BEGIN
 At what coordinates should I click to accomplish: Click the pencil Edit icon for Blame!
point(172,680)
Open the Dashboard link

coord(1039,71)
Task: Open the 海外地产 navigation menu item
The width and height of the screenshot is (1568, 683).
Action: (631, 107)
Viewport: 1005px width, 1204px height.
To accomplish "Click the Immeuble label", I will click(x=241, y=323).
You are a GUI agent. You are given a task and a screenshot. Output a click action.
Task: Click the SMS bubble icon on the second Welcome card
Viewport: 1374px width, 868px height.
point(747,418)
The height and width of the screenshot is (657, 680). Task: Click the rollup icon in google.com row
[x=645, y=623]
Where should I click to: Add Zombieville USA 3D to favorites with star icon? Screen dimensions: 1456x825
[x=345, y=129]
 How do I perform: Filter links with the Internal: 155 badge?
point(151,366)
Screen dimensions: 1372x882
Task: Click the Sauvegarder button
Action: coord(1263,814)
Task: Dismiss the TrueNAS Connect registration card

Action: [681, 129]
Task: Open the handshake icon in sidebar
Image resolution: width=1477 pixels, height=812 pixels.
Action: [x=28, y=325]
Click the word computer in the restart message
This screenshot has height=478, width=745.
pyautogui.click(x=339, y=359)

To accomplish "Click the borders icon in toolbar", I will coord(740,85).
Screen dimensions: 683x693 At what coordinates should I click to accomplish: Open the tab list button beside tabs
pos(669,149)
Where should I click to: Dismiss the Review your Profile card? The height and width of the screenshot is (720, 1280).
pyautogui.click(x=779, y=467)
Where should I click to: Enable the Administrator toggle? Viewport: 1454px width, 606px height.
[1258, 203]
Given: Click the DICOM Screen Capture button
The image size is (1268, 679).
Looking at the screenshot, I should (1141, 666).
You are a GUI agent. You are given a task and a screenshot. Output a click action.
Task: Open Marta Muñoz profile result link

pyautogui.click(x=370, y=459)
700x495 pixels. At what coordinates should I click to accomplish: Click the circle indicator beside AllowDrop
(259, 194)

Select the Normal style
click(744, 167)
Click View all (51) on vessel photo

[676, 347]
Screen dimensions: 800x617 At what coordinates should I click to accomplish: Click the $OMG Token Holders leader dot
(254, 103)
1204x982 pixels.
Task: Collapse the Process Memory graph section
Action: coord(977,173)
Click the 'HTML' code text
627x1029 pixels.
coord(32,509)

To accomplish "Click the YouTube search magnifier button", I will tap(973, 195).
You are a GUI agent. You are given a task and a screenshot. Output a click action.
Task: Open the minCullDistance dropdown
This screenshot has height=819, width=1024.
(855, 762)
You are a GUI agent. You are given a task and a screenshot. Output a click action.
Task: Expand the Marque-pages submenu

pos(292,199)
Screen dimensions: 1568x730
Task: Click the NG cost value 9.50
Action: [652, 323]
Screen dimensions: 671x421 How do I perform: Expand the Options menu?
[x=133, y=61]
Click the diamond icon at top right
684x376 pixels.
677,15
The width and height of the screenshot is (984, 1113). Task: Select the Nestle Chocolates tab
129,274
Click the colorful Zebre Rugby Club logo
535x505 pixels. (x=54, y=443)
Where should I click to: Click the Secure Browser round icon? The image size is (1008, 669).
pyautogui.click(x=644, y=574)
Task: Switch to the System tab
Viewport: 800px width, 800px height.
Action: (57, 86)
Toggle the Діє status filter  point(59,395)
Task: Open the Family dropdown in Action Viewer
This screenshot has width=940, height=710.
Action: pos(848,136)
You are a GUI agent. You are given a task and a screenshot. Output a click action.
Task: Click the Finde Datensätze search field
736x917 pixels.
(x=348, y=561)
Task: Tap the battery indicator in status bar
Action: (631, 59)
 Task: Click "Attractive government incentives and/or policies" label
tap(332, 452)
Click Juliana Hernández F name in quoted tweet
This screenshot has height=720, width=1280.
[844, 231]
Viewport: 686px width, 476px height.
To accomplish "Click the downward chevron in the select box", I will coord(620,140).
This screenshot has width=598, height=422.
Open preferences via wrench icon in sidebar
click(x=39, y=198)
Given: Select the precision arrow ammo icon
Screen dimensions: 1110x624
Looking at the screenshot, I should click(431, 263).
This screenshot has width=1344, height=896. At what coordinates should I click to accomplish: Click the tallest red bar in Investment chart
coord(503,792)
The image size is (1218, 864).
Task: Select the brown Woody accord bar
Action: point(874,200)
END
• Requirement: Print, please, the lines from the first line of the material through the line that contains "Task: Open the handshake icon in sidebar", exactly as written and with nothing added.

• Solution for this task:
 At what coordinates should I click to accomplish: Click the pencil Edit icon for Blame!
point(172,680)
Open the Dashboard link

coord(1039,71)
Task: Open the 海外地产 navigation menu item
The width and height of the screenshot is (1568, 683).
Action: (631, 107)
Viewport: 1005px width, 1204px height.
To accomplish "Click the Immeuble label", I will click(x=241, y=323).
You are a GUI agent. You are given a task and a screenshot. Output a click action.
Task: Click the SMS bubble icon on the second Welcome card
Viewport: 1374px width, 868px height.
point(747,418)
The height and width of the screenshot is (657, 680). Task: Click the rollup icon in google.com row
[x=645, y=623]
Where should I click to: Add Zombieville USA 3D to favorites with star icon? Screen dimensions: 1456x825
[x=345, y=129]
 How do I perform: Filter links with the Internal: 155 badge?
point(151,366)
Screen dimensions: 1372x882
Task: Click the Sauvegarder button
Action: coord(1263,814)
Task: Dismiss the TrueNAS Connect registration card

Action: [681, 129]
Task: Open the handshake icon in sidebar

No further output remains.